**Exercise aim**
Return every line from the records below that has the word "computer".

**Supplied material**
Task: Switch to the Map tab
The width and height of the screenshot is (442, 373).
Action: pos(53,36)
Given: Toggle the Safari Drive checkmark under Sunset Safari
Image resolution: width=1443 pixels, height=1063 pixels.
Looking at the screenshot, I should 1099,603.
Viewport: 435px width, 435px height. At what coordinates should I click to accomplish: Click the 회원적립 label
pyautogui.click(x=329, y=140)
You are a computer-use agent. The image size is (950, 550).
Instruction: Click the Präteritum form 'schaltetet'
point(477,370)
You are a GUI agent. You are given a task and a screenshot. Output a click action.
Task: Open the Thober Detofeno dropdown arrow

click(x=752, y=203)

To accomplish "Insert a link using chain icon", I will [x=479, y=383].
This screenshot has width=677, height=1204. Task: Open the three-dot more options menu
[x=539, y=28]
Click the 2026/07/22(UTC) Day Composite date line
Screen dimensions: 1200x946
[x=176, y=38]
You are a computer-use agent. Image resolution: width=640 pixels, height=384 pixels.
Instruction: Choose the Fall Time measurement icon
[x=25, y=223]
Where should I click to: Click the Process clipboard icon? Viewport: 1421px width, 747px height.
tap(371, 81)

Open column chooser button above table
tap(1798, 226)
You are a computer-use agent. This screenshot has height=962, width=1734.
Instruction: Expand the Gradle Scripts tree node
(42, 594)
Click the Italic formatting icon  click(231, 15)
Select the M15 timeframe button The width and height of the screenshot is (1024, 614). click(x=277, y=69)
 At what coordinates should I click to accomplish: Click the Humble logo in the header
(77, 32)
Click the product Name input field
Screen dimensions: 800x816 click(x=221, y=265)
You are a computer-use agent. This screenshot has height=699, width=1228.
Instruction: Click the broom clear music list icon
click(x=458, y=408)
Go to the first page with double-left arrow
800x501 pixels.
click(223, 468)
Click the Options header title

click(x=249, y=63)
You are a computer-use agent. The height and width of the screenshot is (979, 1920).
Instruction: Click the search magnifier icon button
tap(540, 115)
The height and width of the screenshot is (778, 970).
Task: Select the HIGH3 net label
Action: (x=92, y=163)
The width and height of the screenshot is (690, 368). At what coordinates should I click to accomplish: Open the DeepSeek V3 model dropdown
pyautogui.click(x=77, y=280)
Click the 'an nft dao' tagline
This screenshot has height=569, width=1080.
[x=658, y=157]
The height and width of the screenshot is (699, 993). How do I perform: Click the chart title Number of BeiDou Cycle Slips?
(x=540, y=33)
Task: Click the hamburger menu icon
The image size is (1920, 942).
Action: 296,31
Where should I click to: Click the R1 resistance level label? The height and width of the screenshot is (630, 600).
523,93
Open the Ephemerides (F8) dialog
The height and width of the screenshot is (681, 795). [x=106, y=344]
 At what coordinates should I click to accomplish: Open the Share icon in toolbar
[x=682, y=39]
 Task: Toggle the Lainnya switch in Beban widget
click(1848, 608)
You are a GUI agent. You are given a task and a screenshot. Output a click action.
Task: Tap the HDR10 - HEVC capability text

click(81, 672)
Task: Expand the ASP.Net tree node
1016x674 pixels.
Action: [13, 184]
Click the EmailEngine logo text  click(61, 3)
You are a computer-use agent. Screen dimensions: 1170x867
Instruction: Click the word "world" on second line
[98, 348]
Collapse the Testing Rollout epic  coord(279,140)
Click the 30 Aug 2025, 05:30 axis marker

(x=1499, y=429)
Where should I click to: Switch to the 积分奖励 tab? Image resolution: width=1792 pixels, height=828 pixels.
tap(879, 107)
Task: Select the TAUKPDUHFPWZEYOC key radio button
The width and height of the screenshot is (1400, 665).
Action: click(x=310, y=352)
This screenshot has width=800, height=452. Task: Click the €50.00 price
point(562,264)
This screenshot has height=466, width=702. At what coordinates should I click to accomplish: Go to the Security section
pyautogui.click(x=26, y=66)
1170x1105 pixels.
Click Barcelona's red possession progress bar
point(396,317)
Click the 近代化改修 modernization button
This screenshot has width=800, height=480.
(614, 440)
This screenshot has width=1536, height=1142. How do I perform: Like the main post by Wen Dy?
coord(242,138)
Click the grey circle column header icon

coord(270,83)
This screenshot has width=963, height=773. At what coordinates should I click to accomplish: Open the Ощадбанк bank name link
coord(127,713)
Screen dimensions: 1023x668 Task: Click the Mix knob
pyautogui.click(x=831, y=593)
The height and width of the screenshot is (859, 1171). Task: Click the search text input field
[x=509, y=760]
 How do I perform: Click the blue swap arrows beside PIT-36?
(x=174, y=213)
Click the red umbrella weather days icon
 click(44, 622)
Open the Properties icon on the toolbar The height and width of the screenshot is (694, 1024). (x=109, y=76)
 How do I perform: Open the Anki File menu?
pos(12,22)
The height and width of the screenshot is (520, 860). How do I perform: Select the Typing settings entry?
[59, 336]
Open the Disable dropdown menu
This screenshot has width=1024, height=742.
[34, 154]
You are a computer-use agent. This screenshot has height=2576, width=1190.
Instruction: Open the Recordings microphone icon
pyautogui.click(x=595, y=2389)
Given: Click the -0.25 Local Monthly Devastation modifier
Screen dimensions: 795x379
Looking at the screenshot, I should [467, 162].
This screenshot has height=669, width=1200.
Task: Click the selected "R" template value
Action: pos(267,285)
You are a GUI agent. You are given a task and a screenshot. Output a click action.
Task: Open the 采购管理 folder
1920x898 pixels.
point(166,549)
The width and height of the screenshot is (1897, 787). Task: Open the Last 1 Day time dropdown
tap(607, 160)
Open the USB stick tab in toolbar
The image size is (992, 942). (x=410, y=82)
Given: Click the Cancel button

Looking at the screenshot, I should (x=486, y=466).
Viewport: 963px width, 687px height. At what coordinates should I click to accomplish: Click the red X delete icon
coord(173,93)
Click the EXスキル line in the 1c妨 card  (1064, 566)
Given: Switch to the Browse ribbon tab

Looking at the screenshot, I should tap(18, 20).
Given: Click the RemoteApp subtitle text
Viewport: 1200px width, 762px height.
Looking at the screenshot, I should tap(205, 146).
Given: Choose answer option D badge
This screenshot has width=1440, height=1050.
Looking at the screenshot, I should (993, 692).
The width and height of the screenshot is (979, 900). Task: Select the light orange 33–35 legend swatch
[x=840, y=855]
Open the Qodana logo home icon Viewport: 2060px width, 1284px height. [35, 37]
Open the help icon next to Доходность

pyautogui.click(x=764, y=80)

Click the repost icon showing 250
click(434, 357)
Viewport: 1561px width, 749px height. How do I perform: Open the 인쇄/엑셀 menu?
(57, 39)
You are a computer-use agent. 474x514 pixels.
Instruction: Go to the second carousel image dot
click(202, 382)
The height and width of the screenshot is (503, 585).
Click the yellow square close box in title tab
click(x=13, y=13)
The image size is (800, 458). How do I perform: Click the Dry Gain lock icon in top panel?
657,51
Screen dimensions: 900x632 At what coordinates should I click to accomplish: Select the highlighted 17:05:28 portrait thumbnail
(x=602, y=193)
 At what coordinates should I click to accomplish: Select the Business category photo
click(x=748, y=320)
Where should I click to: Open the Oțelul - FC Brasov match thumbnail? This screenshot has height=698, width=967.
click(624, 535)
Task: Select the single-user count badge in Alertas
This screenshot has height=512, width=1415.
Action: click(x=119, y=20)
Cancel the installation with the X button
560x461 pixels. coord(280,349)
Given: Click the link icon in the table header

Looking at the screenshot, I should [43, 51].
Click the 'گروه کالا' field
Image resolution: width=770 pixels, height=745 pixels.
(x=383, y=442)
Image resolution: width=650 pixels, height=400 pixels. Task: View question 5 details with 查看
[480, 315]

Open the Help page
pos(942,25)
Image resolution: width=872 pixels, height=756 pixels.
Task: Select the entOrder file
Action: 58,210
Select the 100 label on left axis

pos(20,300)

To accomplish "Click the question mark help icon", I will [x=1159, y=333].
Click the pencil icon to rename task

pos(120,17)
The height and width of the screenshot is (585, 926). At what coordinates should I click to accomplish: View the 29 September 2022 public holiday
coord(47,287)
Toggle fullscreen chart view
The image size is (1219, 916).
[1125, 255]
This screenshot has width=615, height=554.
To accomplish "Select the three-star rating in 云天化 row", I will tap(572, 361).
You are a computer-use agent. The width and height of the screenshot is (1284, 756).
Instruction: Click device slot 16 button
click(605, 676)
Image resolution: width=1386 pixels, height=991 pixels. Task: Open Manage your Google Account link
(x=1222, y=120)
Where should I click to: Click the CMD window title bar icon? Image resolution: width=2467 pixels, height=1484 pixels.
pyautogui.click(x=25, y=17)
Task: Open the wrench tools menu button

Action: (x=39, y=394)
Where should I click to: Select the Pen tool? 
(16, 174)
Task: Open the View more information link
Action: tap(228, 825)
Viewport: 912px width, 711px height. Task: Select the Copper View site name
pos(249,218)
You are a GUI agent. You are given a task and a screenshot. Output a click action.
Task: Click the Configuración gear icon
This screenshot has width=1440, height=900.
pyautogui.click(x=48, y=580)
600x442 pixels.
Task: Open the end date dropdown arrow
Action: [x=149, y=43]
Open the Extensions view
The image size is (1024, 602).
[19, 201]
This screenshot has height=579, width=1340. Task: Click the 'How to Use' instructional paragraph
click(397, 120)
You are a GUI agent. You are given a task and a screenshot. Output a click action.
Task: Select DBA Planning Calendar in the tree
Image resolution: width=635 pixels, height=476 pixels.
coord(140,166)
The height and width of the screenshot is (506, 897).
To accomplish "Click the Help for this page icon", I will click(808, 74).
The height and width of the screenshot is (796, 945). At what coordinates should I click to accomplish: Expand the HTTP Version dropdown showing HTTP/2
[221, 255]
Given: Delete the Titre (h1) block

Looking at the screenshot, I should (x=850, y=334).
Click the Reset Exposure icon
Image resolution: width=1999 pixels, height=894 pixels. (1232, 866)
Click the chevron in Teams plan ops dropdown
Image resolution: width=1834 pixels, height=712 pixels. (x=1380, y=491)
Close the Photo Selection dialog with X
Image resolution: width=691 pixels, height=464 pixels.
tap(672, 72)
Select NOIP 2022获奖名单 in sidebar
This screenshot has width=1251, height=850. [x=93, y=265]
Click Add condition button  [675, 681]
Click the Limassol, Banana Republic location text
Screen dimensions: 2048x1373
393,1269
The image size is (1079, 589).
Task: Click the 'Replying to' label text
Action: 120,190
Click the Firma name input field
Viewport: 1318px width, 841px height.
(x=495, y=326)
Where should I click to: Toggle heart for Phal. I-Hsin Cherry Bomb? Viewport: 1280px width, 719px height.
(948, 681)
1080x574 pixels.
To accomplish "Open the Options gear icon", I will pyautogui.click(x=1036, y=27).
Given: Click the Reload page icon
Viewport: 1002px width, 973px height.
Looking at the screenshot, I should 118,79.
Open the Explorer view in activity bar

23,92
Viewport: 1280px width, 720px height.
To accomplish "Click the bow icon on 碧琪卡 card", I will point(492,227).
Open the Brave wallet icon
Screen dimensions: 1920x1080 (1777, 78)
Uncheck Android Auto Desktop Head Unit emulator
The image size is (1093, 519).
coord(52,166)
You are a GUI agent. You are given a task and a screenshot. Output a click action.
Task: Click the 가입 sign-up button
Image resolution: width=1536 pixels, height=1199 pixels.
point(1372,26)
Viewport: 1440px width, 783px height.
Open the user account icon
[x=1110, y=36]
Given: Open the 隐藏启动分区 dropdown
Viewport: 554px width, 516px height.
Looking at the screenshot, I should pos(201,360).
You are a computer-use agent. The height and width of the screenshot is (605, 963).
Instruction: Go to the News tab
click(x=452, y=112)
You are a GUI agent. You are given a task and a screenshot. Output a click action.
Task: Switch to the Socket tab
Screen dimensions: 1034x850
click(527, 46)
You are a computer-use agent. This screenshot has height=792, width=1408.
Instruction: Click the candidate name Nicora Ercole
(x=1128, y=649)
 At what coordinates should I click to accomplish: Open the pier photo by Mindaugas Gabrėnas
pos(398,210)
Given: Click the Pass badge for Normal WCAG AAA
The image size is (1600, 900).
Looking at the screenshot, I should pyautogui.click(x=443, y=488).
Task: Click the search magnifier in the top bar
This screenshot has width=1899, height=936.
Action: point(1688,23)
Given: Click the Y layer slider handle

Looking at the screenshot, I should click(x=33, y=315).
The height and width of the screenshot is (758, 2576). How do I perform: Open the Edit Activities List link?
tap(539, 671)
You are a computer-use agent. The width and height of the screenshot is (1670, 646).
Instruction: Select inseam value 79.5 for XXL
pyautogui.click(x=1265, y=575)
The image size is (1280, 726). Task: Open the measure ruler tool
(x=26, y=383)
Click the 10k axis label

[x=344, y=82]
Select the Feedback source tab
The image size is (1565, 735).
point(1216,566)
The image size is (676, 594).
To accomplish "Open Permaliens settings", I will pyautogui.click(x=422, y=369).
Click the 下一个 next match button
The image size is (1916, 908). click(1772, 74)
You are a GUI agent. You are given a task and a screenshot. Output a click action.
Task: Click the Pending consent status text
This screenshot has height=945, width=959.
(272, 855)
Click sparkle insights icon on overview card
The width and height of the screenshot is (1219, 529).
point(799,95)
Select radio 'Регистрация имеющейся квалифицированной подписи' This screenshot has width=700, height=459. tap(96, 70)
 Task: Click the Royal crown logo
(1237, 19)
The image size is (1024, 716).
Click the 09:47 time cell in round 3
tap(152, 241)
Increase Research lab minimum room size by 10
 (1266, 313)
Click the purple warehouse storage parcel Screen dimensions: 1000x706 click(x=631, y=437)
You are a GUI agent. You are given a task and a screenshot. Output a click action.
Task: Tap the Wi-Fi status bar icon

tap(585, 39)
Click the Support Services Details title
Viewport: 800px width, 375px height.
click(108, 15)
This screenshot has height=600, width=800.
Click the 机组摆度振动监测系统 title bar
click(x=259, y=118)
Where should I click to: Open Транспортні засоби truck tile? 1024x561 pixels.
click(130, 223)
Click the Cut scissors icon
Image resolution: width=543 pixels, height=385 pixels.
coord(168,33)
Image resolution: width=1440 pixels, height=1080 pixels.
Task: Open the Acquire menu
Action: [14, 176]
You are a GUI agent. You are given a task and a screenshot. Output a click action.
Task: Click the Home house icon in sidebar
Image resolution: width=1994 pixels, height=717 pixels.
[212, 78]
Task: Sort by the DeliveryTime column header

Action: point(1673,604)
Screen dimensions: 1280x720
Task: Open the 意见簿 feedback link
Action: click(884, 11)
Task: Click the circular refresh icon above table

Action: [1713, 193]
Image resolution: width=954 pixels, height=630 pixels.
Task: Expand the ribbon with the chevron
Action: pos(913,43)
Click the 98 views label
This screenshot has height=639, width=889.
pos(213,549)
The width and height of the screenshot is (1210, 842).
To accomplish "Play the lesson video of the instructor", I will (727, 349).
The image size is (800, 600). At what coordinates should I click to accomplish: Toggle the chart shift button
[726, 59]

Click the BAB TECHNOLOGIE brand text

**Response to this task**
You are a computer-use agent. The image size is (950, 550).
You are a computer-use agent. Image resolution: width=640 pixels, height=384 pixels.
You are a computer-use agent. This screenshot has height=962, width=1734.
You are a computer-use agent. This screenshot has height=699, width=1228.
You are a computer-use agent. The height and width of the screenshot is (979, 1920).
You are a computer-use agent. Screen dimensions: 1170x867
You are a computer-use agent. This screenshot has height=2576, width=1190.
You are a computer-use agent. 474x514 pixels.
You are a computer-use agent. The width and height of the screenshot is (1284, 756).
You are a computer-use agent. The height and width of the screenshot is (605, 963).
You are a computer-use agent. This screenshot has height=792, width=1408.
You are a computer-use agent. The width and height of the screenshot is (1670, 646).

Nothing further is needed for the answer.